Mumbai-based Registered Investment Adviser (RIA) Kavitha Menon asks investors to steer clear from short-term trends. “Every few years, we have new themes playing out in the markets and this time it is the healthcare sector. It will be very myopic to invest in healthcare sector only to take advantage of the Covid crisis. I’m asking investors to allocate funds on the basis of time-tested principles and not get swayed by short-term trends.”

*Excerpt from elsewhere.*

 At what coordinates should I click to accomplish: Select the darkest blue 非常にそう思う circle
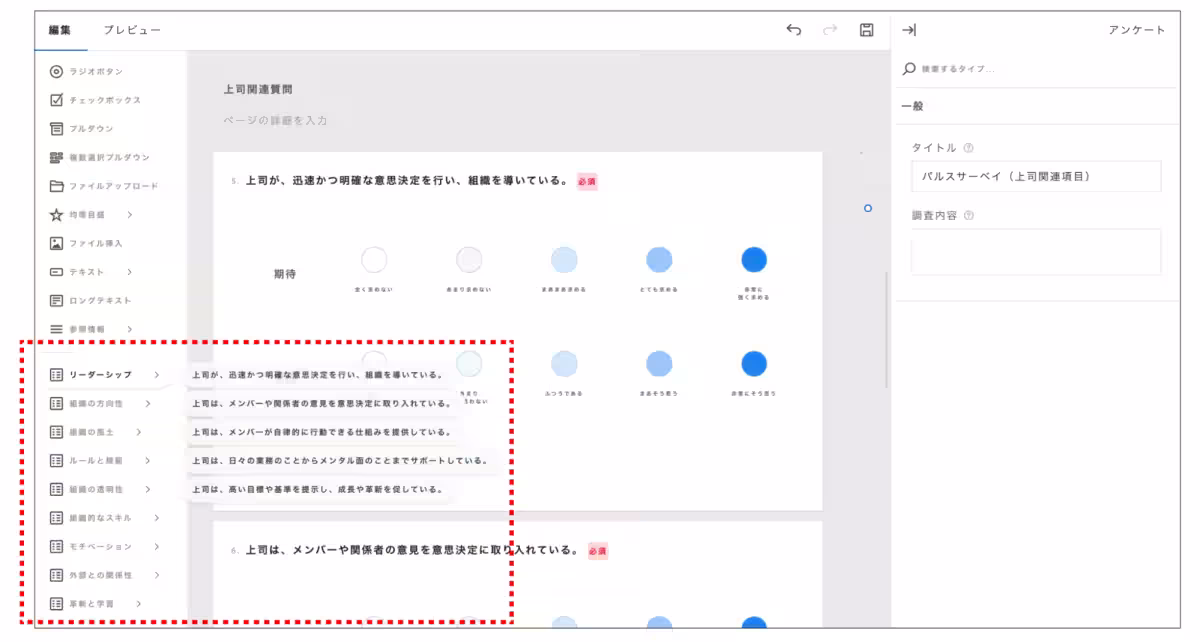point(754,363)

Suresh Sadagopan of Ladder7 Financial Advisories says that while he does not recommend his clients to invest in sector funds, if someone wishes to take a tactical call, it should not be more than 10% of their overall portfolio. “Most large cap or diversified funds would have a higher allocation to financial services sector which constitutes 40% weightage in BSE Sensex. Thus, it may not make sense for investors to have an additional allocation through another banking and financial services sector fund since many funds would naturally have allocation to financial services. The same logic applies for any sector fund. Fund managers of diversified funds can increase or decrease exposure to sectors depending on their thesis,” explains Suresh.

We believe investing across sectors is an ideal way to diversify, which can be achieved through a mix of large, mid cap, and multi cap funds. Multi cap funds are well suited for investors as they have the mandate to invest across sectors and market capitalisation, giving leeway to fund managers to manoeuvre where the opportunity exists. On the other hand, sector funds typically are constrained by their investment mandate towards one sector/theme, making them a risky bet for investors. Thus, sector/thematic funds should ideally not form a core part of investors portfolio.